**TASKS AND EXERCISES**
#1 In the liquidation FAQ, what is the minimum asset level for a company using a Members' Voluntary Liquidation?
#2 From the liquidation FAQ, pull out the passage that begins at the words "There are three" and stops after "retiring or restructuring.".
#3 Turn the liquidation FAQ paragraph that opens with "Compulsory Liquidation: Forced by creditors" into a short bulleted list that keeps its main facts.

Frequently Asked Questions

Got questions? We’ve got answers. Explore our FAQs for straightforward explanations on company liquidation, business closure and financial recovery.

Voluntary company liquidation in the UK is the legal procedure by which a limited company ceases trading and is formally dissolved. Typically during this process, employees are made redundant, and the company’s assets are sold.

There are three main types of company liquidation, each serving a different purpose:

Members’ Voluntary Liquidation (MVL): Used by solvent companies that can pay their debts in full. This is a tax-efficient way to close a cash-rich business, often used when directors are retiring or restructuring.

Creditors’ Voluntary Liquidation (CVL): Chosen by directors when a company is insolvent and unable to pay its debts. It allows for an orderly closure while ensuring legal compliance and fair asset distribution to creditors.

Compulsory Liquidation: Forced by creditors or other stakeholders through a court petition when a company cannot pay its debts. This is a formal, court-driven process that removes control from directors.

The cost of liquidation varies depending on the type of process.

Members’ Voluntary Liquidation (MVL): This is for solvent companies with assets of at least £25k that are looking to close in a tax-efficient manner. Costs typically include insolvency practitioner fees and legal expenses, which can vary based on the company’s size and complexity.

Creditors’ Voluntary Liquidation (CVL): Designed for insolvent companies, the costs might include insolvency practitioner fees, legal costs and expenses related to creditor meetings. The exact amount depends on the company’s financial situation and the complexity of its affairs.

**DATASET**
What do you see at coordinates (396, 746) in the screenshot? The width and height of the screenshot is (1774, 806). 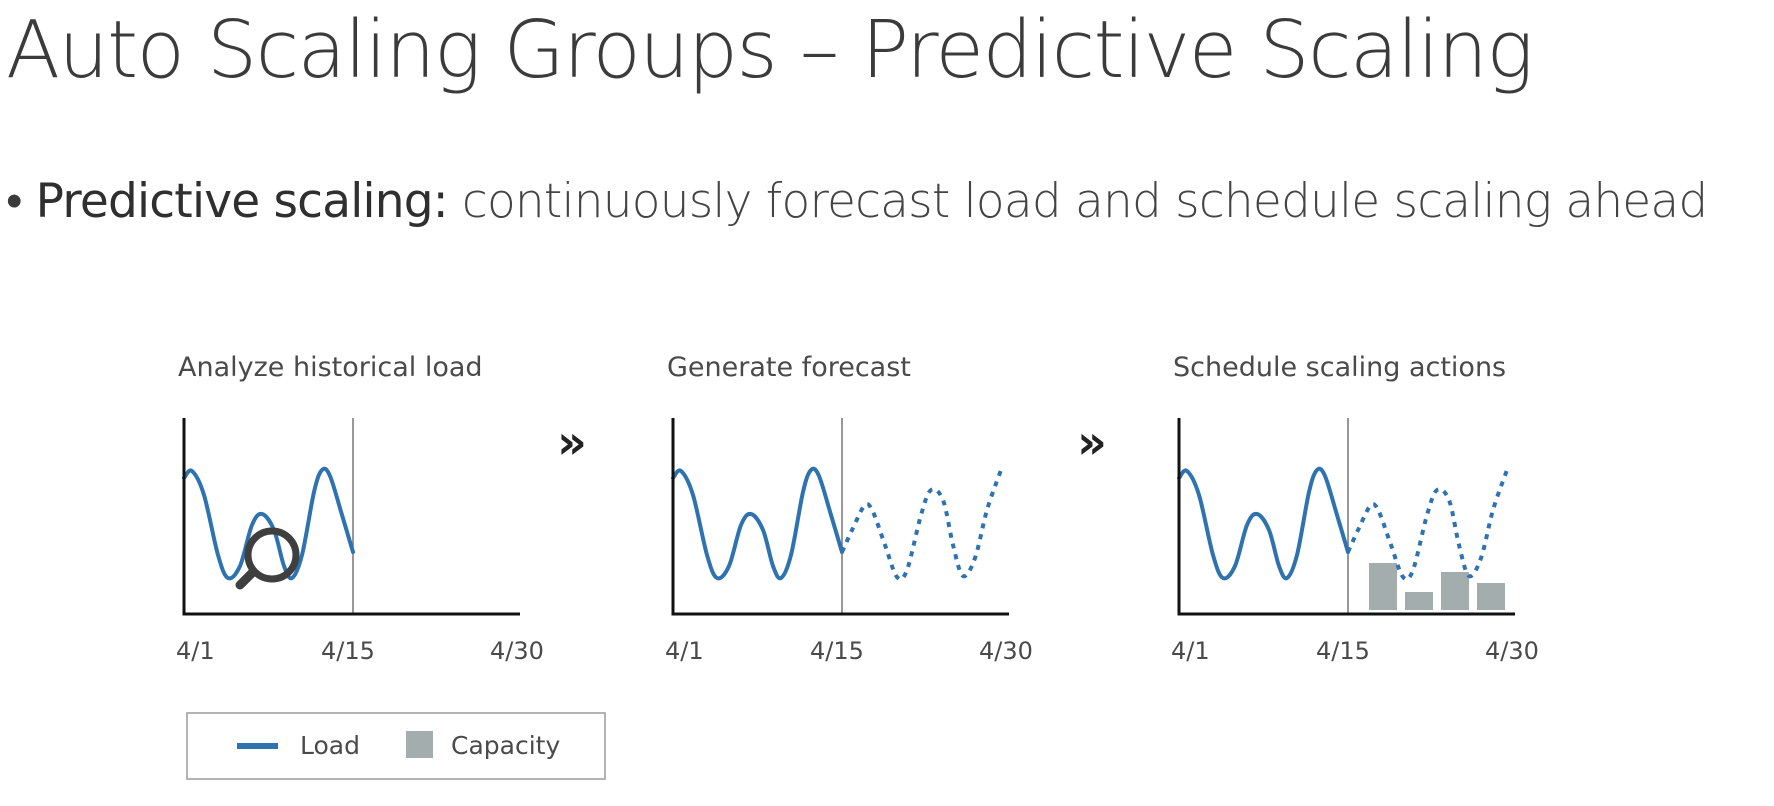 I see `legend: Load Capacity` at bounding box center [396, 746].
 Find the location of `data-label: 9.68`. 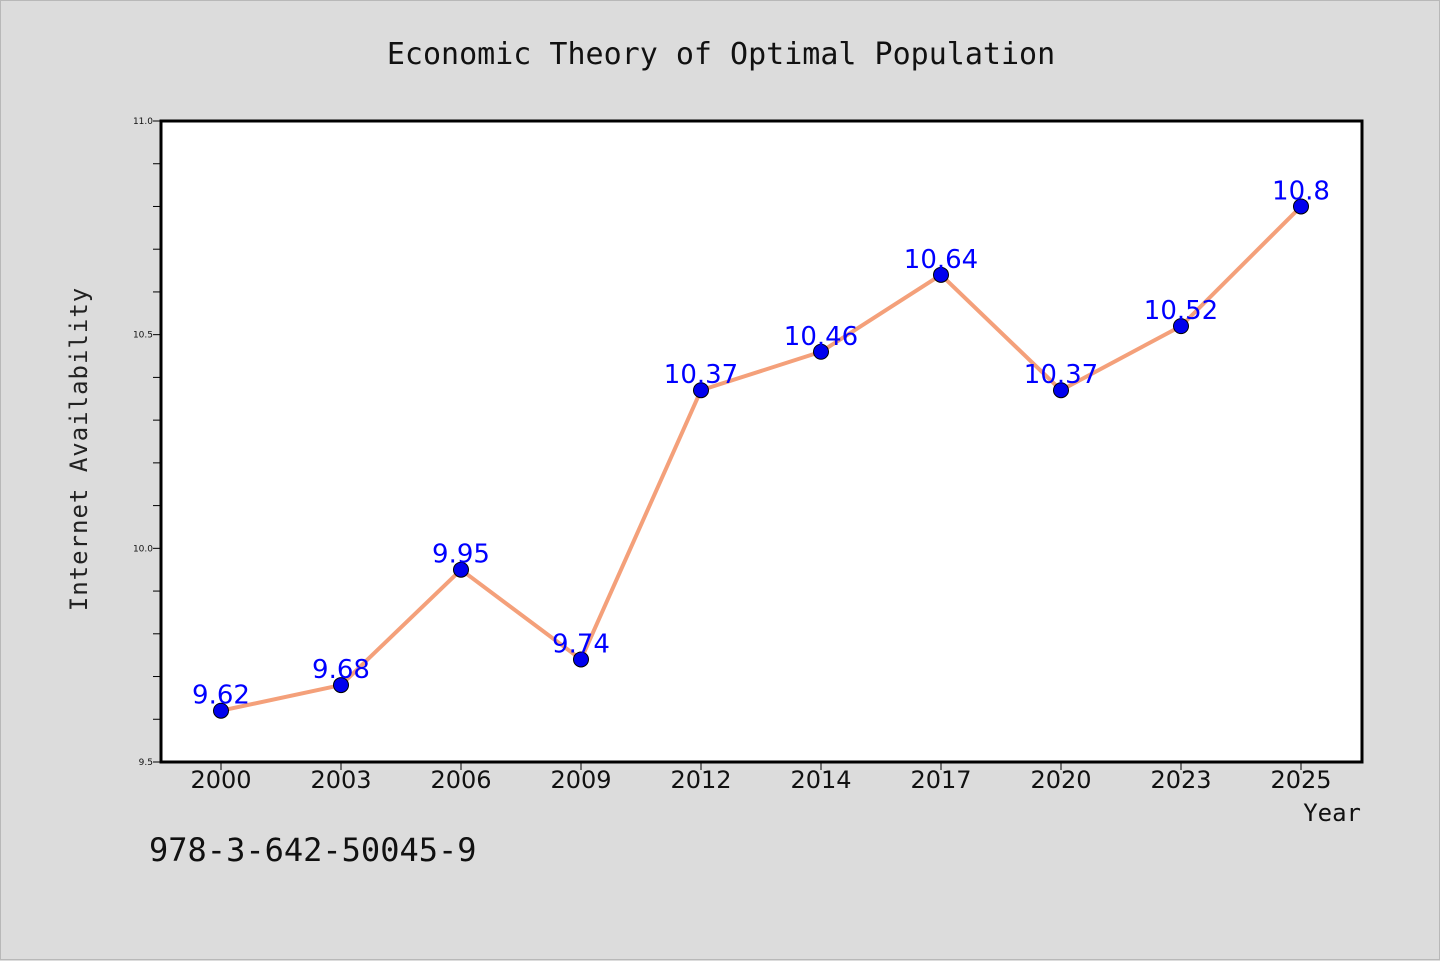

* * *

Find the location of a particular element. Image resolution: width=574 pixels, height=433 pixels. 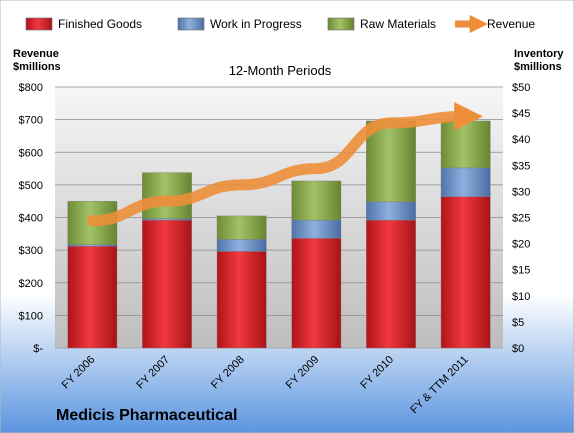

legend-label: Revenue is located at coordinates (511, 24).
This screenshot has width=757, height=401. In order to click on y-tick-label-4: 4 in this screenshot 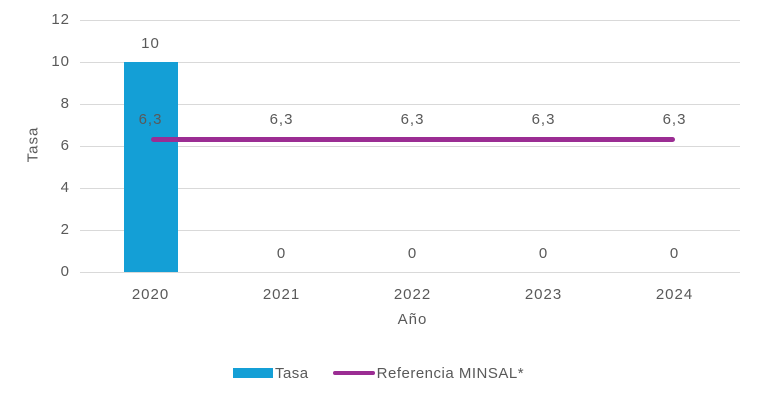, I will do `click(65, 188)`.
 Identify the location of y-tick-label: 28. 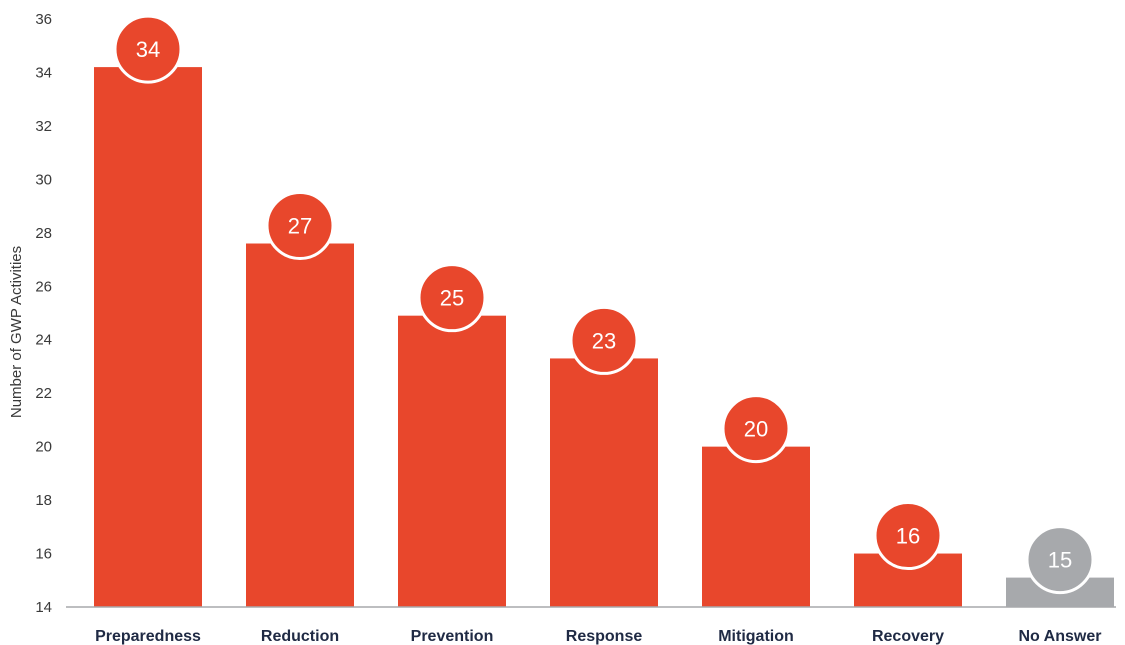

**ANSWERS TO THE EXERCISE**
#1 At least £25k.

#2
There are three main types of company liquidation, each serving a different purpose:

Members’ Voluntary Liquidation (MVL): Used by solvent companies that can pay their debts in full. This is a tax-efficient way to close a cash-rich business, often used when directors are retiring or restructuring.

#3
- Forced by creditors or other stakeholders through a court petition
- Applies when a company cannot pay its debts
- A formal, court-driven process that removes control from directors